I remember that growing up, perception was a big deal. Still is. What other people thought of you, was so important that pretending to be someone you were not, was inevitably encouraged. Even without meaning to, we were taught to lie because “You don’t want people thinking such and such about you, do you?” And people thinking badly of you – especially if the said people were nameless and faceless – would affect your future earning power, your happiness, your potential, and how long you could live. And if you (and/or your parents) attended church, it was worse for you because “a good name is better than riches.”
Being thought of as ‘nice’ was more important than anything else … particularly if you were female. An African female. For some reason, some African women in/of my generation haven’t received the two-part memo.
a) Being yourself is the definition of ‘freedom; and
b) Nice, African girls finish last. Always.
I am not a fan of being ill-mannered – as a black woman, you’ll come off looking like you’re auditioning for the role of the most deranged character in the remake of Diary of A Mad, Black Woman.
But sometimes, in order to be happy, you do have to grab life by the … balls. And (black) women who do, are never called ‘nice’. Words like ball-breaker, b*tch, angry, un-submissive (the list goes on) are thrown about, where such women are concerned. You could be one of the most decent human beings around, but you will get labelled for displaying even a modicum of initiative, strength, talent, or intelligence.
However, what is the point of choosing to fail, or setting yourself up for failure – because you don’t ‘people’ saying you’re not ‘nice’? The lie you’re telling yourself (and others) isn’t even making you, happy.
You can do better in school, but because someone has told you that “Boys are intimidated by clever women”, you deliberately fail – so that they’ll like you?
You don’t even know who you are, because you’ve allowed church and society to lie to you – to tell you that you can’t have opinions of your own, and you need to be a mindless yes-woman to that man that you like. However, not all men are stupid. If you think I’m lying, watch Coming To America. Again.
You don’t know what you like – because you’ve been told ‘good African girls’ aren’t supposed to show that they’re angry, hungry, horny, stressed, frustrated, or anything that indicates that you’re not ‘floating in the Holy Ghost 24/7’. Which is why you’re in your 10th year of marriage, and have no idea what an orgasm is. And your poor husband, has no idea.
You have no investments, because your church fellowship leader has told you that it will chase away Mr. Right. As a ‘nice girl’, you don’t want that, do you?
You won’t even apply for a promotion that you’re fully qualified for, because that’s ‘too forward’. And ‘nice girls’ are reserved. You get overlooked (your boss isn’t psychic); and you spend the next seven days, perfecting your “I’m really happy for them” look (you know that look/smile that Oscar/Grammy/Emmy/Tony/BAFTA losers, have?)

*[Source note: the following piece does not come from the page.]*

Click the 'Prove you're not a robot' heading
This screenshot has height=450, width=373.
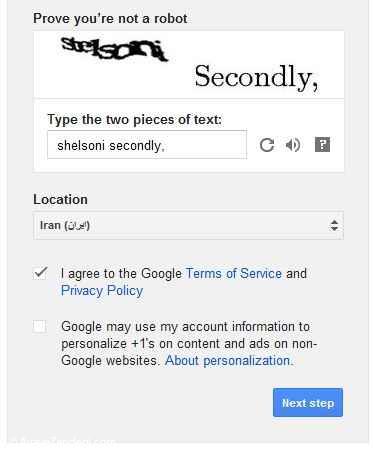[110, 19]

You don’t ask for the pay-rise that you deserve, because you’re one of the ‘nice’ girls. Then, you start praying for a miracle to stretch your five loaves and two fish(es) at the end of the month.

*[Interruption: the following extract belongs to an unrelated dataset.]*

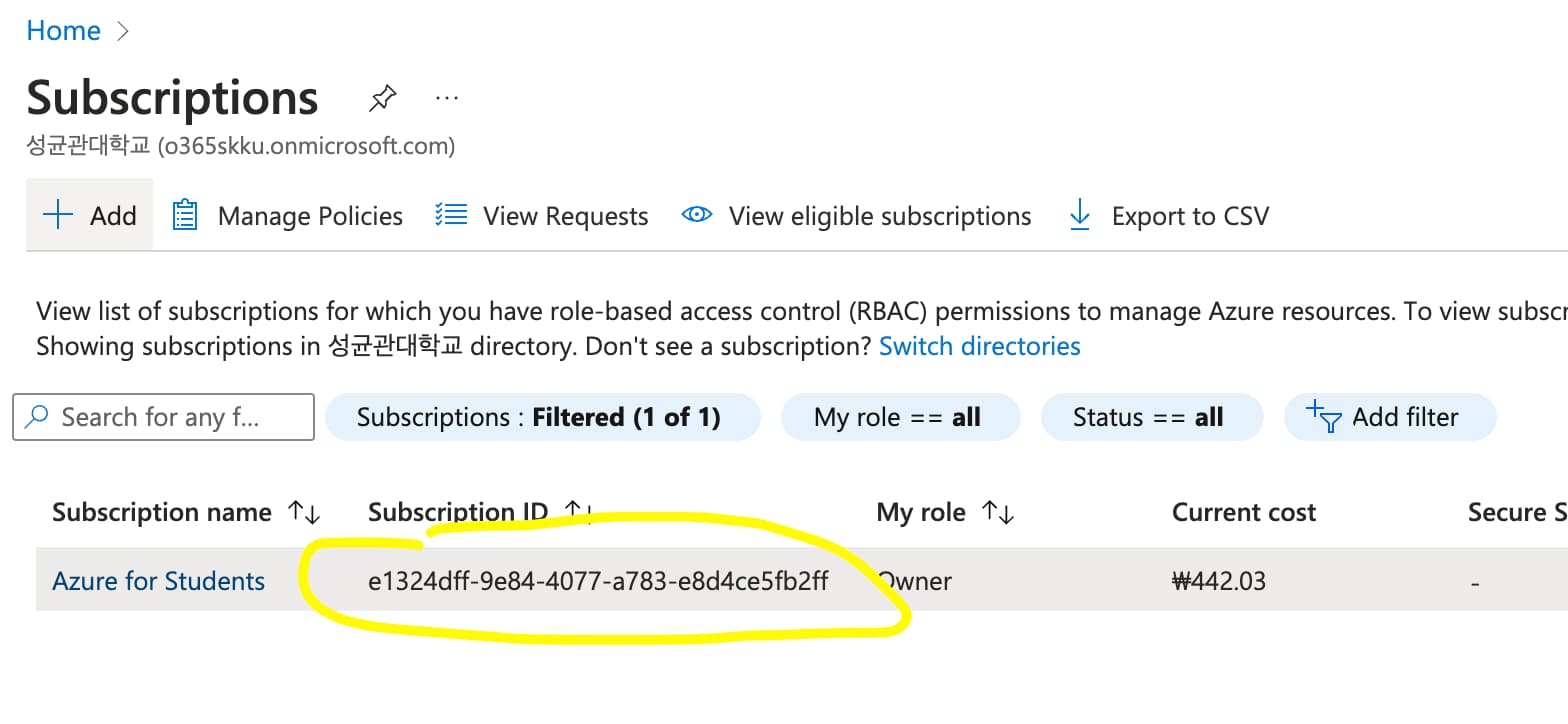Click the Switch directories link
The image size is (1568, 724).
tap(979, 345)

You like a guy who’s totally into you. And you don’t say a word because you’re a ‘nice girl’. And your bitter (sorry, ‘experienced’) aunties have told you that “if you tell him that, he’ll think you’re cheap.” So, he goes and marries someone who’s not interested in people’s opinions. And you start wondering how to drown yourself at the bottom of a vodka bottle. But you don’t tell anyone that – because … well, ‘nice girls’ don’t have such thoughts, do they?
Then, when another woman kisses her own husband, you think “She is such a s**t, else she would know that ‘nice girls’ don’t do that.”
Or another woman becomes CEO of her own company, you wonder aloud, “Did she sleep with someone to get there? I bet she’s a nightmare to work with/for.”
You can’t even say that out loud, because … ‘nice girls’ aren’t supposed to gossip. So, you fester and pretend that you’re not gossipping. Or wishing her, evil.
And you miss out in love, career and life – because you’re determined to be known as a ‘nice girl’.